Friday, November 21, 2008

Controversia: Teaching Chicano/a Lit

Can teaching Chicano/a lit empower students?


When I corresponded with Professor Frederick Luis Aldama at Ohio State about his perspective with regards to pedagogy, he pointed me in the direction of his book Brown on Brown.

In the conclusion, Aldama touches on relationships of pedagogy and power in the classroom when he writes:

"If authority is everywhere, the it is nowhere. There must be an identifiable center of authority in the classroom that provides useful limits and rules as required by its respective disciplinary methodological contours for students to learn and become independent thinkers...
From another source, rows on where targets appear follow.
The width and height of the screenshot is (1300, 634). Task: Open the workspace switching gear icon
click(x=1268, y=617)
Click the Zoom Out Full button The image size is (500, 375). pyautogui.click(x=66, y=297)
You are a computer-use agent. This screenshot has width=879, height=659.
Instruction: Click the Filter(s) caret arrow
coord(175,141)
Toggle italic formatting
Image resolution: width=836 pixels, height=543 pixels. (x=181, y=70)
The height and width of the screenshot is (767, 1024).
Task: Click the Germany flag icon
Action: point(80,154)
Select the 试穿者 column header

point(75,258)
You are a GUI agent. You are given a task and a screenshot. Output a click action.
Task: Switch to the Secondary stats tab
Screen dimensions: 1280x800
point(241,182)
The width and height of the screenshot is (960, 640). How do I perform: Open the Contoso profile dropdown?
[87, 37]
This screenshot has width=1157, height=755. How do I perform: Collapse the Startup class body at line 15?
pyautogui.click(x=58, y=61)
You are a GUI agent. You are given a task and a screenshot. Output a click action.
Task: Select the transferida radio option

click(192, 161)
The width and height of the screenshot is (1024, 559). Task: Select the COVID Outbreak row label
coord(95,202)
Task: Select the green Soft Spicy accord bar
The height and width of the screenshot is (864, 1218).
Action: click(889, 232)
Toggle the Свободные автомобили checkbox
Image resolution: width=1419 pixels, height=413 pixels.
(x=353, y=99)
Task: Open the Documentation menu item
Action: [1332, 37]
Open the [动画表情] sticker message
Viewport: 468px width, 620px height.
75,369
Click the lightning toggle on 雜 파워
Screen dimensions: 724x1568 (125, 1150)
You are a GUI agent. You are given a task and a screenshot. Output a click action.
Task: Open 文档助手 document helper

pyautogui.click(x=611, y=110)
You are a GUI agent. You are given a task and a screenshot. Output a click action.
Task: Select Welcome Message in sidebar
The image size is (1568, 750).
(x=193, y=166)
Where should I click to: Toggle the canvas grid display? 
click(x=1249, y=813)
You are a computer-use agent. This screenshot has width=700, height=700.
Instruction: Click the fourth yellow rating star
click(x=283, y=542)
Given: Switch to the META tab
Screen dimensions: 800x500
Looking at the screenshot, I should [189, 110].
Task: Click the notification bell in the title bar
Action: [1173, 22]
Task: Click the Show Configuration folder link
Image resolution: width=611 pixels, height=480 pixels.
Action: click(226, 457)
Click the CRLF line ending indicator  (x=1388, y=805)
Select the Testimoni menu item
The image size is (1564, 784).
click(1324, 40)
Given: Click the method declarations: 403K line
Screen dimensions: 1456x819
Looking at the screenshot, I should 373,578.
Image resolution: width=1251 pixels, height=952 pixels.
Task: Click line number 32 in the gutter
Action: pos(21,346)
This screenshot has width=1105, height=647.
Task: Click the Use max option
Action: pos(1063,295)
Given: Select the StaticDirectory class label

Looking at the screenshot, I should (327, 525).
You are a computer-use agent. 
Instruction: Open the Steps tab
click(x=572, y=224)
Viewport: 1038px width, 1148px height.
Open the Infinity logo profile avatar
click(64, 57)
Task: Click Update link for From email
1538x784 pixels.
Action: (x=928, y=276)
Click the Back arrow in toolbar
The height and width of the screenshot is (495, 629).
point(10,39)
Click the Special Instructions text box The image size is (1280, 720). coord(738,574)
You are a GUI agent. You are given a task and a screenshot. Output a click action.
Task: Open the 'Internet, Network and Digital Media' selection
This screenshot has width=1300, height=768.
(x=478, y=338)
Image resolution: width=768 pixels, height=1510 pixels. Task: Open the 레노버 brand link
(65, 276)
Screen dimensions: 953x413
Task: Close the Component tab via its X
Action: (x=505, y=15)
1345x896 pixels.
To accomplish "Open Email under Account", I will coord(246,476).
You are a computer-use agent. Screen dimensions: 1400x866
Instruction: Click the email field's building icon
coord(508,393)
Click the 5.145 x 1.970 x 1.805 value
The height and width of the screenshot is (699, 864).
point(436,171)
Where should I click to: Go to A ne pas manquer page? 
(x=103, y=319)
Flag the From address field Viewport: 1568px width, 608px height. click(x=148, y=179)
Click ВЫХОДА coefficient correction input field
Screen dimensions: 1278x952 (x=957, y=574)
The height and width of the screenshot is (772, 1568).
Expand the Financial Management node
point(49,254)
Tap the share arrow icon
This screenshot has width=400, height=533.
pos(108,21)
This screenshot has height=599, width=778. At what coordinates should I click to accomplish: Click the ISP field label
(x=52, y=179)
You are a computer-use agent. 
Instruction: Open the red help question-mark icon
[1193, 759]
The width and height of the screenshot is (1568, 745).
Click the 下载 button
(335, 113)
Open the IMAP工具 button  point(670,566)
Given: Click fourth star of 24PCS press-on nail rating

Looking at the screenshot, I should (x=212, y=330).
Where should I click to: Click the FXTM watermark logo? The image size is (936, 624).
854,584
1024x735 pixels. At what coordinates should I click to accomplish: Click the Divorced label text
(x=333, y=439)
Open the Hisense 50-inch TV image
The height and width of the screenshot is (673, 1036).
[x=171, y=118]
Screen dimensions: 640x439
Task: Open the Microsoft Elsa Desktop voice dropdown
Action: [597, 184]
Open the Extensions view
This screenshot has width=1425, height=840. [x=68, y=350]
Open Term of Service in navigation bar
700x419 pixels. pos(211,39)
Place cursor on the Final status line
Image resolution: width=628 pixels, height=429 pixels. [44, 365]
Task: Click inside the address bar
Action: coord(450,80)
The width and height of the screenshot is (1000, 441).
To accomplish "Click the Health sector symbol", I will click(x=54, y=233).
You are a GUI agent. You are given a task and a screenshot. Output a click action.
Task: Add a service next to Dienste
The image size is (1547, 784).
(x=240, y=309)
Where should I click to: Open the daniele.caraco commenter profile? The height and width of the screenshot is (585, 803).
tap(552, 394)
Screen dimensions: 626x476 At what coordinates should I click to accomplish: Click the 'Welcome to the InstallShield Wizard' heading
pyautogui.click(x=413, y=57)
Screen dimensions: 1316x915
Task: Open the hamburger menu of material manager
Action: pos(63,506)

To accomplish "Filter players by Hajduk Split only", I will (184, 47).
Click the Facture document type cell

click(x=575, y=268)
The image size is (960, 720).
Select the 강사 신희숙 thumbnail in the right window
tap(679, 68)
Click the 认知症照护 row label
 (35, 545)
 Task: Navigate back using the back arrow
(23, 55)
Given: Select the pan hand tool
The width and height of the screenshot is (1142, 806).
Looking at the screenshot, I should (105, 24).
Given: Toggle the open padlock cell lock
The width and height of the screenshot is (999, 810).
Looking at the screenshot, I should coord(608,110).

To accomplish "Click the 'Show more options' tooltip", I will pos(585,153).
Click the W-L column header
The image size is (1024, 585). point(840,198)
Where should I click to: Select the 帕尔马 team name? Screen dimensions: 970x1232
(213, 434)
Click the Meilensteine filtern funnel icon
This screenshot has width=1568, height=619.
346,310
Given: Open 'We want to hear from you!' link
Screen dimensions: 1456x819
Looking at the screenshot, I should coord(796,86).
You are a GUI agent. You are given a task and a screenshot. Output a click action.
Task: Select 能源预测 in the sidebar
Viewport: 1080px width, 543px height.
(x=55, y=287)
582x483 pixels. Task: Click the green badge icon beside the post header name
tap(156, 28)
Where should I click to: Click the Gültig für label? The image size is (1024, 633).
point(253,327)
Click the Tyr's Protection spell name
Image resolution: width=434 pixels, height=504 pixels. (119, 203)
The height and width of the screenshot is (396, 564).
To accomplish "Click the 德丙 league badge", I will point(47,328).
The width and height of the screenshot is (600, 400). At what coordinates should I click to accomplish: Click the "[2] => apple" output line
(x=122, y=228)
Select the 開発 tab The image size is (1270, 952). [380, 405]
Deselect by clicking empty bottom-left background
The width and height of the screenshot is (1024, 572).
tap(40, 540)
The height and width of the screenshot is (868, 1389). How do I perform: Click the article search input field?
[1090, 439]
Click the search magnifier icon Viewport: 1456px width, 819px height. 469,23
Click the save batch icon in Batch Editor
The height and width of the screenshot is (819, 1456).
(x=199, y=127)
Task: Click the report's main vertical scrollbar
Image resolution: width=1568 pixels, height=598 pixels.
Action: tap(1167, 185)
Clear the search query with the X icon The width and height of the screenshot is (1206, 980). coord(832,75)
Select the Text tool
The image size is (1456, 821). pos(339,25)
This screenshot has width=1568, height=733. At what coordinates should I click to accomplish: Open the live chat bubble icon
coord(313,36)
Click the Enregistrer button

"And to suggest that power in the classroom is everywhere follows a belief that power is everywhere. This is necessary, of course, if one believes that we can enact resistance and political intervention through language and cultural phenomena...Perhaps the best way for us to further democratic goals is to encourage the learning of methods that can verify facts to build our understanding not just of Chicano/a literature and film but of the world we inhabit" (Aldama 145-146).


Aldama brings up the fact that we can hardly circumvent a hierarchy, in which we are a part. The term "empowerment" can be often-times overused, but it could be worth noting that we empower students to take part in democratic processes that don't readily lend themselves to the classroom.